## Description of the task
Every line from the one containing "You are a GUI" to the one containing "admin (331, 382)" in the records below, both included, must be set down exactly, and no other line.

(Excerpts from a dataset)
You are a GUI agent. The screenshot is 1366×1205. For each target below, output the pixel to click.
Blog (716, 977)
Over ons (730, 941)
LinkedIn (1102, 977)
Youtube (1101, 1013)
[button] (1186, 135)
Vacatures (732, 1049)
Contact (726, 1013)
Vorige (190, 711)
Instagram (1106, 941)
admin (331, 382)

--

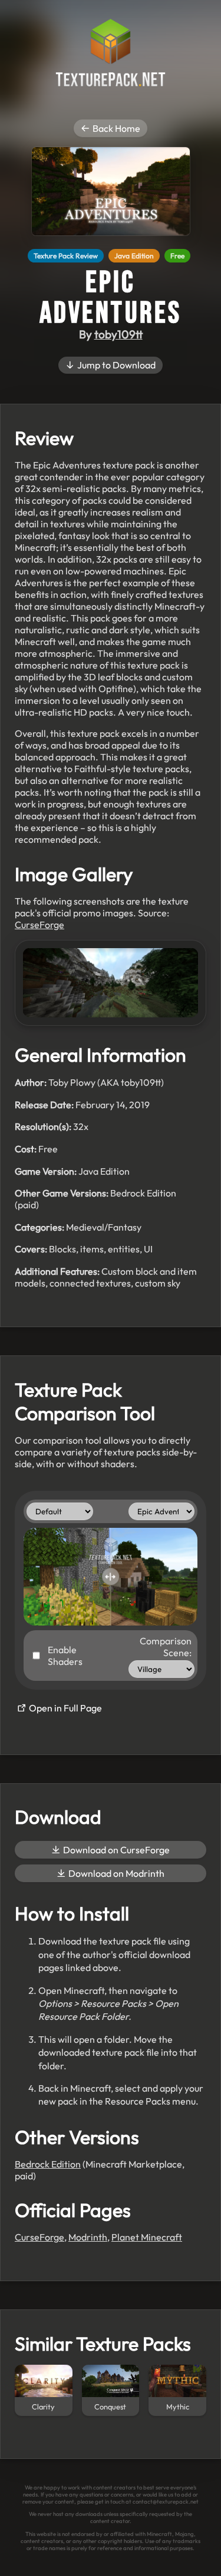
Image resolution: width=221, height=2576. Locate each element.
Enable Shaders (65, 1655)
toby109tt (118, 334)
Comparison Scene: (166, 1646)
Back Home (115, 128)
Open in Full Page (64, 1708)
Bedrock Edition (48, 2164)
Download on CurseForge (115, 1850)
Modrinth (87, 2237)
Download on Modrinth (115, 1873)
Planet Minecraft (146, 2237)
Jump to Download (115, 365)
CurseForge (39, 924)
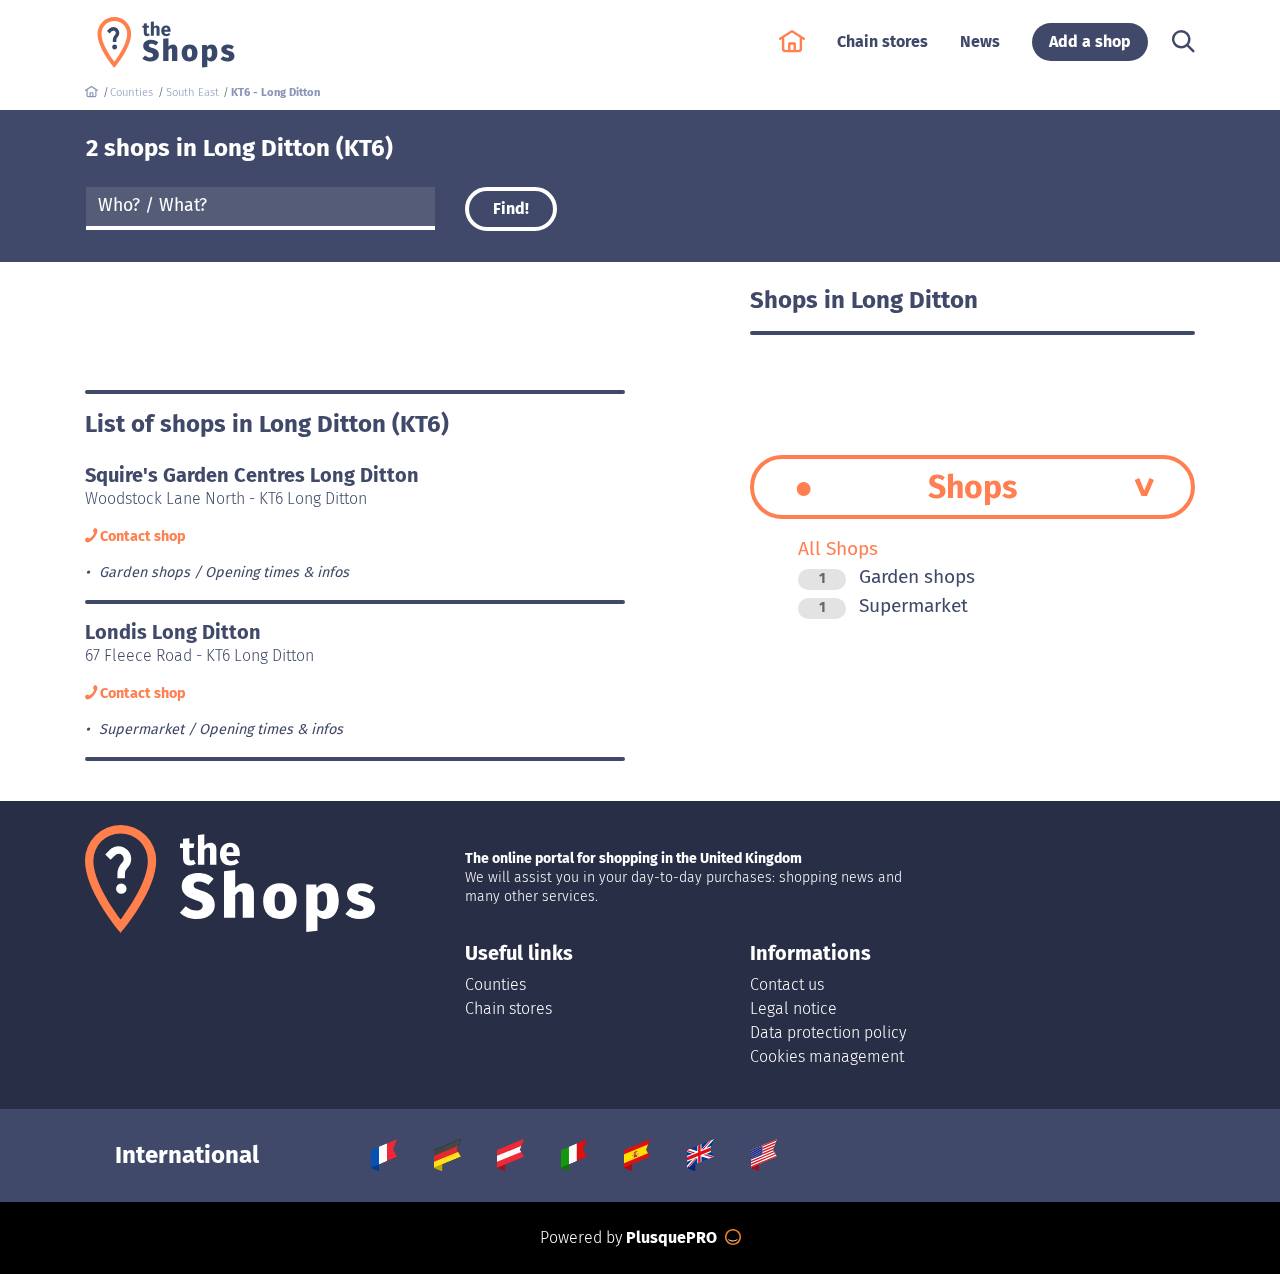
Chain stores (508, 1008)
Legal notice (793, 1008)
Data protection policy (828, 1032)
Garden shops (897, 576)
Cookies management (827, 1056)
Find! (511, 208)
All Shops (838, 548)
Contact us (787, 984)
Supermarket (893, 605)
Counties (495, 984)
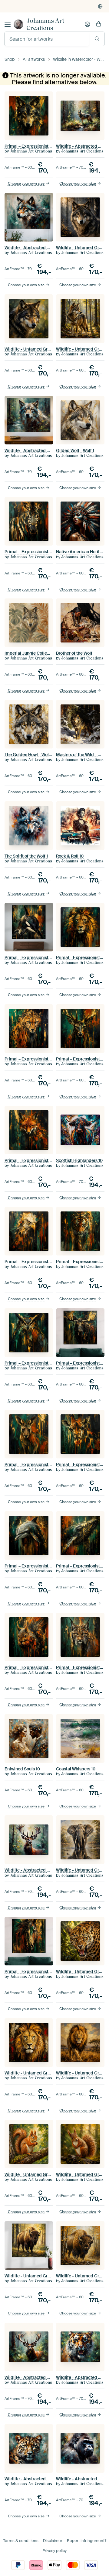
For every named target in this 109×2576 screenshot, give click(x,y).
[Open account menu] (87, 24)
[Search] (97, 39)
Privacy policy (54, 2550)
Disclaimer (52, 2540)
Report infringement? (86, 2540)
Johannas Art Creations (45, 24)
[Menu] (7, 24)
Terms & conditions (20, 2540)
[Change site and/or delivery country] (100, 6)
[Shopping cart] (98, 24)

## Final answer
You are a GUI agent. The screenshot is 1366×1205. For each target below, output the pixel to click.
Blog (716, 977)
Over ons (730, 941)
LinkedIn (1102, 977)
Youtube (1101, 1013)
[button] (1186, 135)
Vacatures (732, 1049)
Contact (726, 1013)
Vorige (190, 711)
Instagram (1106, 941)
admin (331, 382)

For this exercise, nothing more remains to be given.